Content-wise was a good speech and spoke to what most conservatives (and most of the country) believe in...making the most of your opportunities in life for yourself, your family and the country at large.But almost as important as the content was the manner and the gravity in which he delivered it.

He took on the attacks on his upbringing which Labour love to use. What is so shameful about being the son of a stockbroker whose parents decided to pay to send him to the most renowned  public school in the country? It's not as if he had a say in the matter anyway so it's a daft attack. He didn't pretend he didn't have a privileged upbringing but instead aspired that every child should recieve as high a quality education. He rightly backed Michael Gove's reform to the hilt and gave tacit approval for Gove to step on the accelerator. He also lauded IDS's work on welfare reform. Most importantly he reaffirmed his commitment to dealing with the deficit, not from a wish to slash the state or break the public sector but instead to free up the private sector. He was also unapologetically beating the drum for our exports in a changing world (We're all Bucanneers together!) and highlighted the drastic growth we're seeing in exports to the BRIC countries and other developing nations.

Some people would have liked more on Europe, me included but with the changes coming in the EU a referendum is all but inevitable so it's pointless throwing your toys out of the pram about it. In fact, the public strength for a referendum does strengthen the UK's hand when it comes to clawing back powers and loosening our ties with the continent. It's Britain's trump card, to be used at the right moment.

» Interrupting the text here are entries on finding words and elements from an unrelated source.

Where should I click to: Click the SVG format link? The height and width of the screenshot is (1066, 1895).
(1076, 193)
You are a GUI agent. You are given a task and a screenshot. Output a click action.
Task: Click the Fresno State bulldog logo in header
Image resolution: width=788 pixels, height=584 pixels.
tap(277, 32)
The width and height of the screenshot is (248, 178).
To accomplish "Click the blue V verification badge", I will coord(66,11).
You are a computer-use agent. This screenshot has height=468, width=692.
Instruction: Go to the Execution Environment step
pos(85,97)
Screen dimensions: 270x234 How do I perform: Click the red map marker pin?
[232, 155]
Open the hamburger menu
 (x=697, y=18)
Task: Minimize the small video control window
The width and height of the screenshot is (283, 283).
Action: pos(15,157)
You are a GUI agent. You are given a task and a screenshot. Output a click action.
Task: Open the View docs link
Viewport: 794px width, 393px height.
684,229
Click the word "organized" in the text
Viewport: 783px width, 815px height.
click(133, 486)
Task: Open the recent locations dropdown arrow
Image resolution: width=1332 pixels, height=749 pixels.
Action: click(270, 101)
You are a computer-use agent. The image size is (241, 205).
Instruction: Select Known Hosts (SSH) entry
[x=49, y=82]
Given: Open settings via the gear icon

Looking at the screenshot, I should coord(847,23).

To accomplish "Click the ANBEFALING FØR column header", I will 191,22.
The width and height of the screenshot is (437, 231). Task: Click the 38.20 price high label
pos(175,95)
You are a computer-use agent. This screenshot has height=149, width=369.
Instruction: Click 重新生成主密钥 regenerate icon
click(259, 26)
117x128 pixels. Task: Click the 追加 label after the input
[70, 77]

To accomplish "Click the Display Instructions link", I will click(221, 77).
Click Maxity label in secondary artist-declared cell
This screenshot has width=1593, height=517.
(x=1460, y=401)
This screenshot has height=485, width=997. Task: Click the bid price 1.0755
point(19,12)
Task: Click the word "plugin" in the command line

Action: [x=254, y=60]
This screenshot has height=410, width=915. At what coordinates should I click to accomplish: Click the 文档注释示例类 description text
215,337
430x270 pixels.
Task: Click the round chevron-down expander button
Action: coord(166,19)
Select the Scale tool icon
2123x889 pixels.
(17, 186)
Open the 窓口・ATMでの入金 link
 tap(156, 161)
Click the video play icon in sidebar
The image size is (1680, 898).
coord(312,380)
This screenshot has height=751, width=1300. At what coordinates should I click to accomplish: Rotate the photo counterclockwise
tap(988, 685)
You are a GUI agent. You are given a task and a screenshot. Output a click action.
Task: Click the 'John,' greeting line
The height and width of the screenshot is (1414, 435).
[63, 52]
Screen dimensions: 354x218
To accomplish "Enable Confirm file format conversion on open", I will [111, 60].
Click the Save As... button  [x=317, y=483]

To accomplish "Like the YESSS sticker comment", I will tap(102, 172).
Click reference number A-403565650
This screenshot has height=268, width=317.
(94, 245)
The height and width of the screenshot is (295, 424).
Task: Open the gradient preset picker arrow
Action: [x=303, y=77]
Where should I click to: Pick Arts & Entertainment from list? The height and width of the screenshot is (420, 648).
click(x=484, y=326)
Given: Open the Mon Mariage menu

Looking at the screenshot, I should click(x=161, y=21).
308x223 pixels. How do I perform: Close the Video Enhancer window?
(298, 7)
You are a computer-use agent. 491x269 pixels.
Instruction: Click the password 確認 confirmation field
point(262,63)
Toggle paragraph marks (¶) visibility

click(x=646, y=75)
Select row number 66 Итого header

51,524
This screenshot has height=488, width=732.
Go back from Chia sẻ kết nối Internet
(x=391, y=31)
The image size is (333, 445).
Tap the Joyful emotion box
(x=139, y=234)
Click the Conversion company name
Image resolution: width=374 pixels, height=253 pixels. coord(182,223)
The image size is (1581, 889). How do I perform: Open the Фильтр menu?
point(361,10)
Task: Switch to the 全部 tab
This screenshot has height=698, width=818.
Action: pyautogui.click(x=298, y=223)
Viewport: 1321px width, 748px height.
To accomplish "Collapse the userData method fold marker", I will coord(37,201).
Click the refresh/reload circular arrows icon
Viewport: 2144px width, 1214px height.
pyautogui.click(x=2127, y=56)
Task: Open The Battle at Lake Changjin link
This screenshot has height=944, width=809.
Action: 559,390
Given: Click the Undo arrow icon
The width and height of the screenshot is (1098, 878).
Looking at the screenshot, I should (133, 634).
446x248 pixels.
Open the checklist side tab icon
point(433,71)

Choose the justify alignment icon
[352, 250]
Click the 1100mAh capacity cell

On balance he did well, he reminded the audience in the hall why they liked him in the first place and spoke to the television viewer (or internet browser) in a manner that was candid, positive and straightforward...and not at all like a Policy Wonk (Miliband's greatest failing). I'm not  sure about the 'Aspiration-Nation' tag though...sounds a bit like the Thick of It. But a lot of what he was saying will chime with the public and it progressed into an upbeat blueprint for the country with a dash of Churchillian bulldog in the message to fight through and work hard to achieve. It wasn't the best speech he's ever made (His 2005 pitch to become Tory Leader was) but it was pretty damn close.

All three Leader's speeches were viewed as successes by the media but of the three it's Cameron who is still streets ahead as a leader. And in light of recent events across the pond can you see Cam freezing in the headlights of a TV debate? I can't...but Miliband? I'm not so sure.